Art Smith is an American retired ice hockey defenseman who was an All-American for Clarkson during its undefeated season in 1955–56.

==Career==
Smith began attending Clarkson College of Technology (now Clarkson University) in the fall of 1952 and, because the team did not yet support a freshman team, he joined the varsity squad straight away. In his first two seasons, the team finished with decent records, but as a junior Smith saw the Golden Knights set a program record with 18 wins in 22 games. Unfortunately, St. Lawrence had won the Tri-State League that season, so Clarkson did not receive a bid to the 1955 NCAA Tournament.

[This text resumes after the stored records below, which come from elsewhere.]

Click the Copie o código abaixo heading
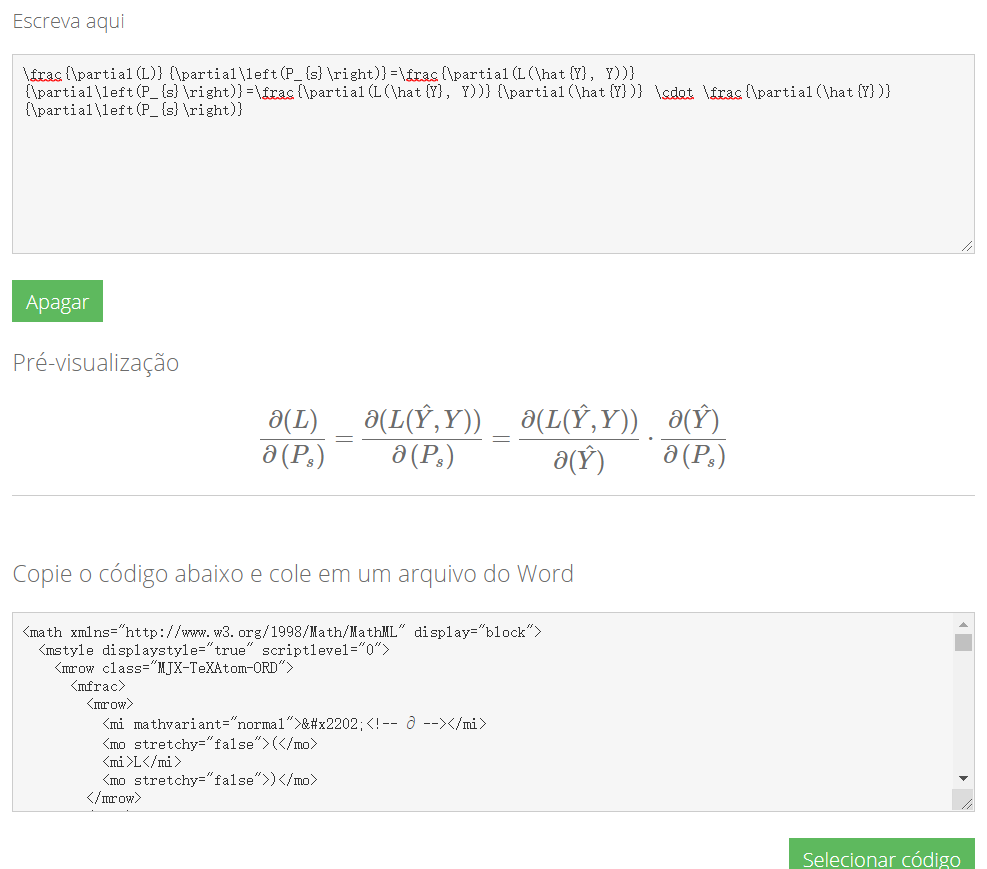Viewport: 987px width, 869px height. click(x=292, y=573)
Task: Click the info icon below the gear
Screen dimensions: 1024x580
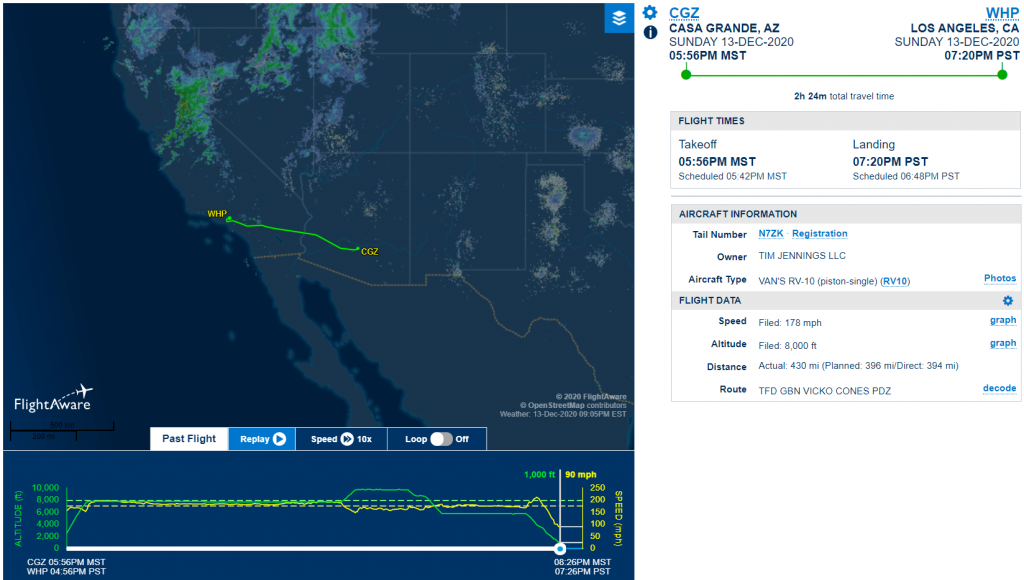Action: pyautogui.click(x=650, y=32)
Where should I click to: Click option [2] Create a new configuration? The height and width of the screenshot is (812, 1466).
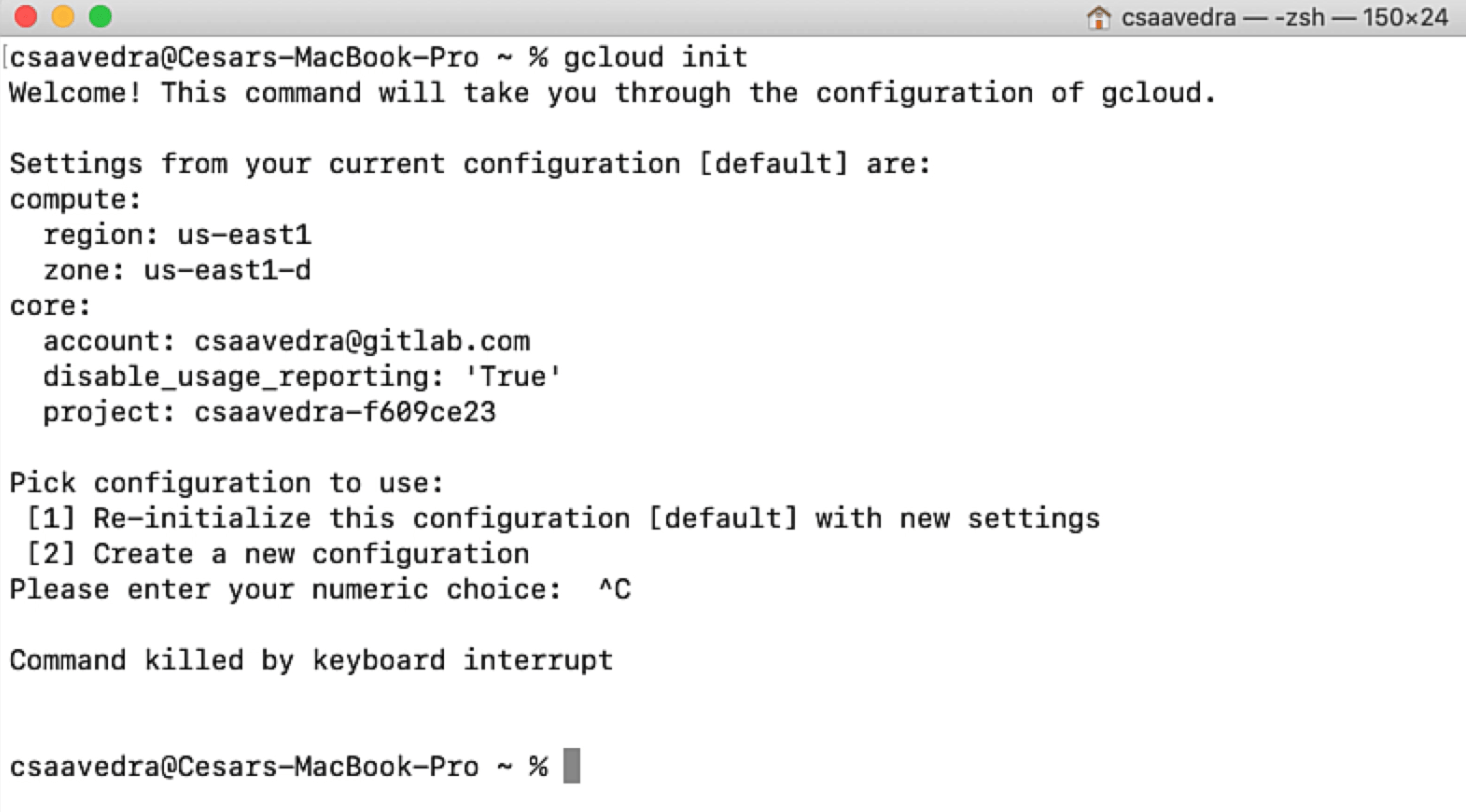pyautogui.click(x=275, y=553)
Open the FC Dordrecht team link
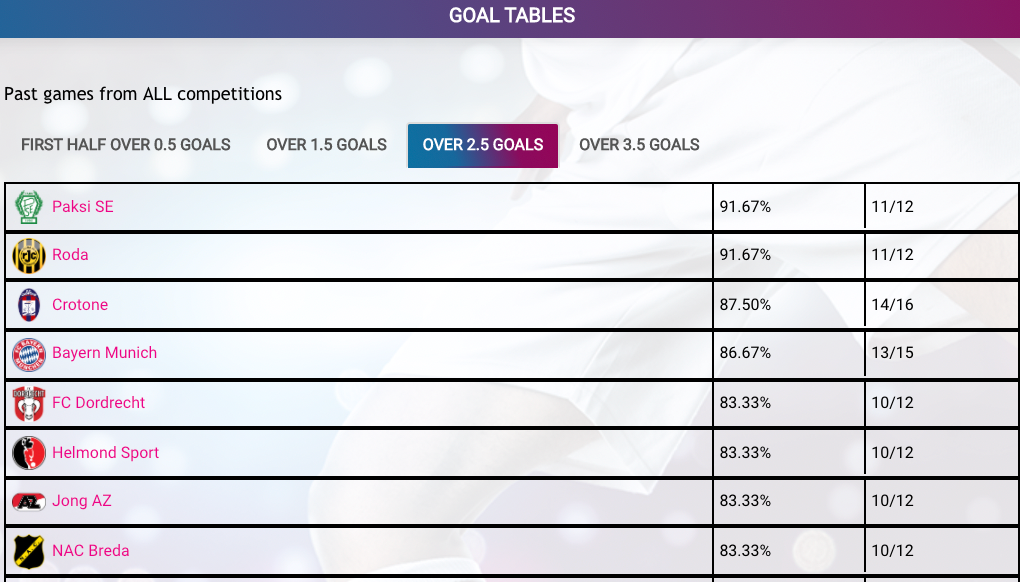This screenshot has height=582, width=1020. coord(98,403)
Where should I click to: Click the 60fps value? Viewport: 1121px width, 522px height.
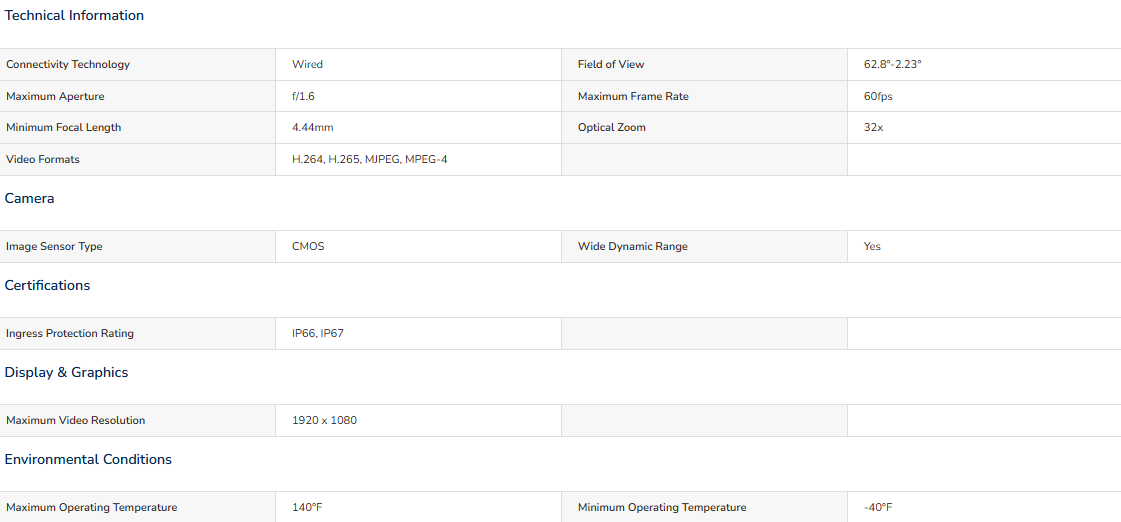[878, 96]
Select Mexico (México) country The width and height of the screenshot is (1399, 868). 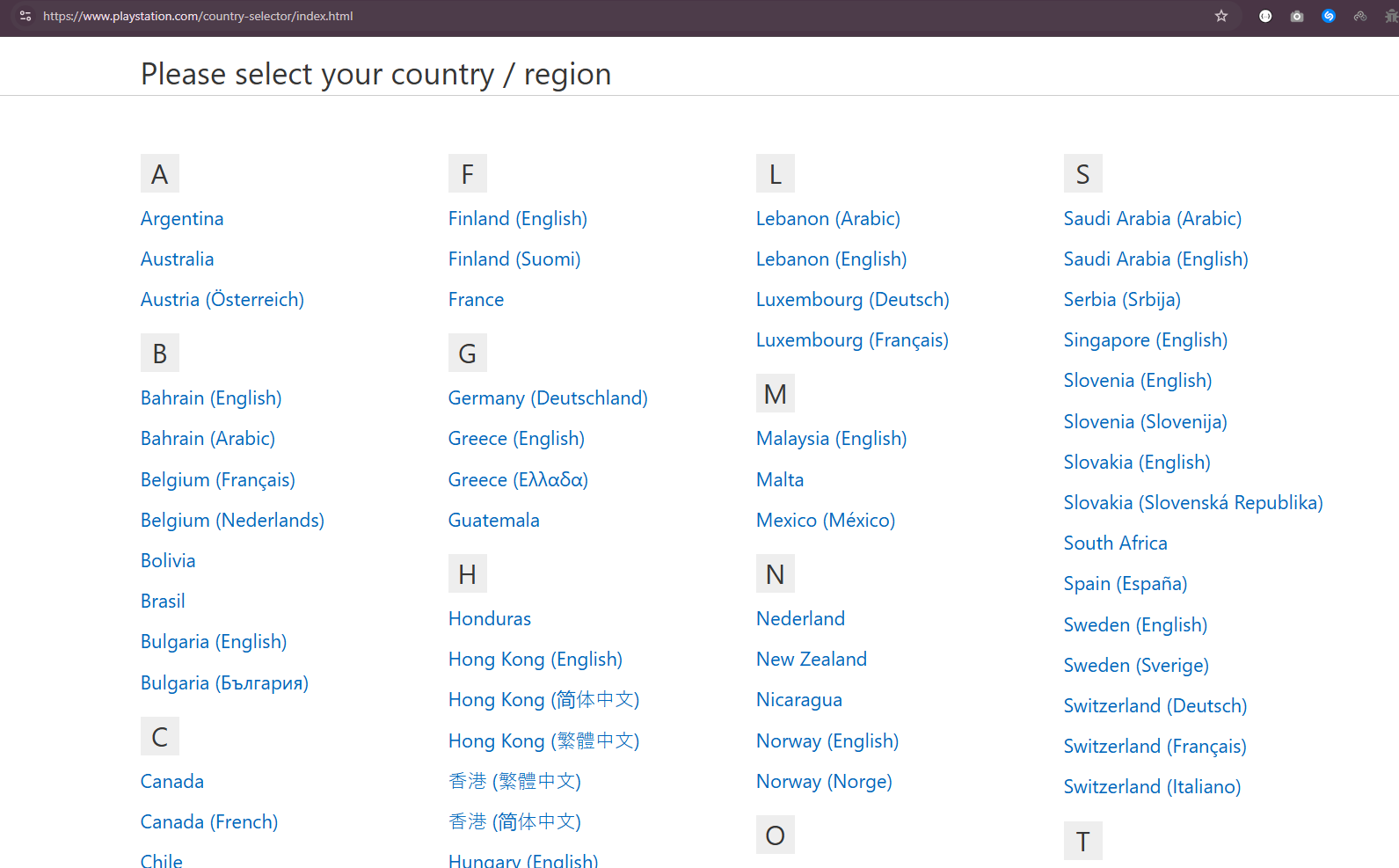pyautogui.click(x=826, y=521)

In his senior season Smith helped Clarkson produce what is recognized as the first undefeated season in NCAA history. Clarkson finished the year with a 23–0 record and was named as an AHCA Second Team All-American. With their unblemished record, the team was offered a bid to the NCAA Tournament but there was a rather sizable condition; because the NCAA limited athletes to just three years of varsity play, the eight four-year players on the team (including Smith) would not be able to participate in the tournament. Head coach Bill Harrison allowed the players decide that if some couldn't play, none of them would play.

Smith graduated in 1956 and joined the United States men's national ice hockey team for the upcoming World Championships. Due to the Hungarian Revolution of 1956 that was violently suppressed by the Soviet Union, both the United States and Canada boycotted the tournament.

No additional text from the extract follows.